Will winter return with a vengeance?
JANESVILLE The winter of 2011-12 was unusual for many parts of the United States.
"For a large portion of this country, it ended up being the warmest winter we've seen in the last 50 to 60 years," said Jack Boston, expert senior meteorologist at AccuWeather in State College, Pa.
So after the rare, mild winter of 2011-12, the big question on many people's minds is this: Will winter return with a vengeance in 2012-2013?
To get an indication, we talked to the experts:
n AccuWeather, State College, Pa.
Last year's mild winter is "definitely not going to happen this winter," Boston said.
Even though Janesville can expect below normal precipitation and above normal temperatures, "it's not going to be nearly as mild as last winter. But it also is not going to be anywhere near one of our worst winters, either," he said.

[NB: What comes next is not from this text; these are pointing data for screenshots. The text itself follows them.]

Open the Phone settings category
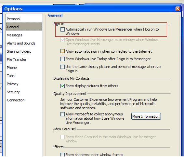184x157 pixels. (12, 68)
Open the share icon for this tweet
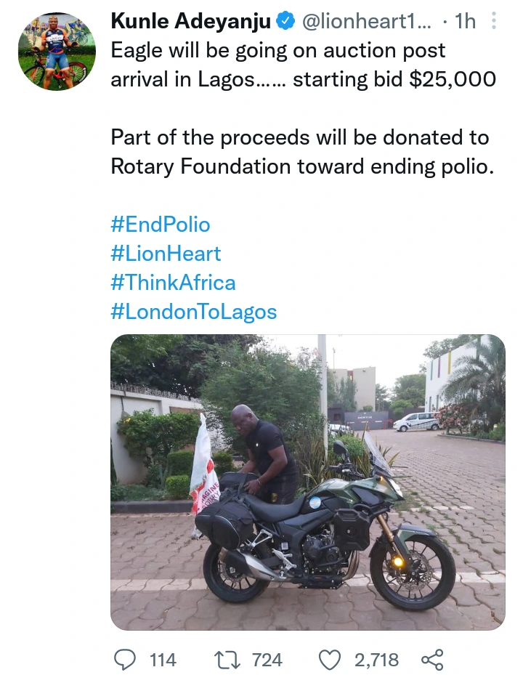This screenshot has width=523, height=675. coord(432,660)
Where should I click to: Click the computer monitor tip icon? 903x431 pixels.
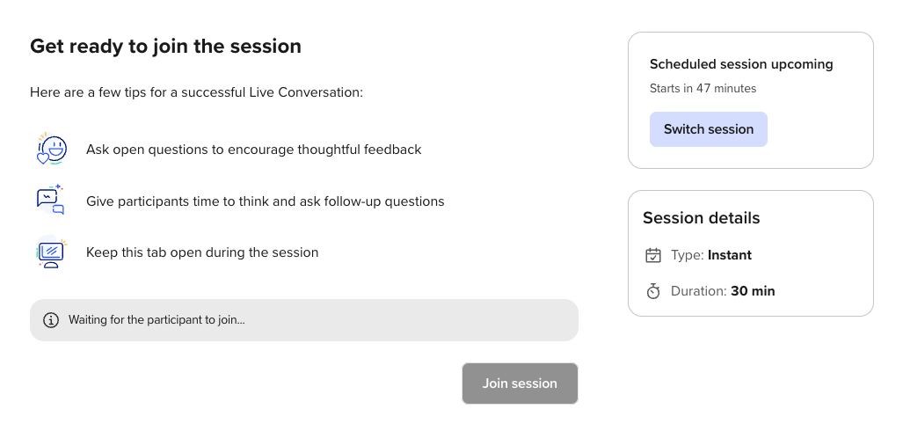coord(52,252)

"It's going to be a little less snow than normal and a little bit above normal temperatures," Boston said.
According to AccuWeather, average winter high and low temperatures in Janesville are 34.7 and 17.5 degrees, while the normal snowfall in Janesville from October through March is 33.9 inches, he said.
Overall, AccuWeather is expecting this winter to be influenced by a weak El Nino with a tendency for snowstorms to miss southern Wisconsin.
"The storms you do get sometimes are those little Alberta clippers that bring 2 to 3 inches of fluff. You'll probably see a few of those. But I definitely don't think you'll see the big ones that come roaring out of the plains and dump a foot," he said.
"Temperatures most likely are going to average about 1 degree above normal for the entire winter. And as far as precipitation goes, we think that's going to be below normal," Boston said.
-- The Farmers' Almanac
Based on the almanac's time-tested secret formula, Janesville will experience a "cold and snowy" winter.
"Across the eastern and central parts of the country—chiefly those areas to the east of the Rocky Mountains—it will be a colder than normal winter, with many locations experiencing above-normal precipitation.
"From the Great Lakes into Northeast, snowier than normal conditions are expected. Winter temperatures should also average from two to four degrees below normal over the eastern two-thirds of the country, and unseasonably chilly temperatures will reach as far south as the Gulf Coast."
-- The Old Farmer's Almanac
Forecasts, also derived from a secret formula that has been refined and enhanced with state-of-the-art technology and modern scientific calculations, predict "above-normal temperatures" for this area with the "coldest periods from late December through early January and in mid-January and early and mid-February."
Also, "precipitation and snowfall will generally be below normal with the snowiest periods in early to mid-November, early January and early February."
-- National Weather Service, Sullivan
Although the climate prediction center's official winter outlook comes out later this week, Ed Townsend, meteorologist, said "a mild, dry winter" has been forecast for southern Wisconsin, including Janesville.
"The chances are 40 percent greater to have above-normal temps (of 25.6 degrees) and 30 percent less for below normal temps," he said. Snowfalls here "have equal chances for above, below and near normal snowfall."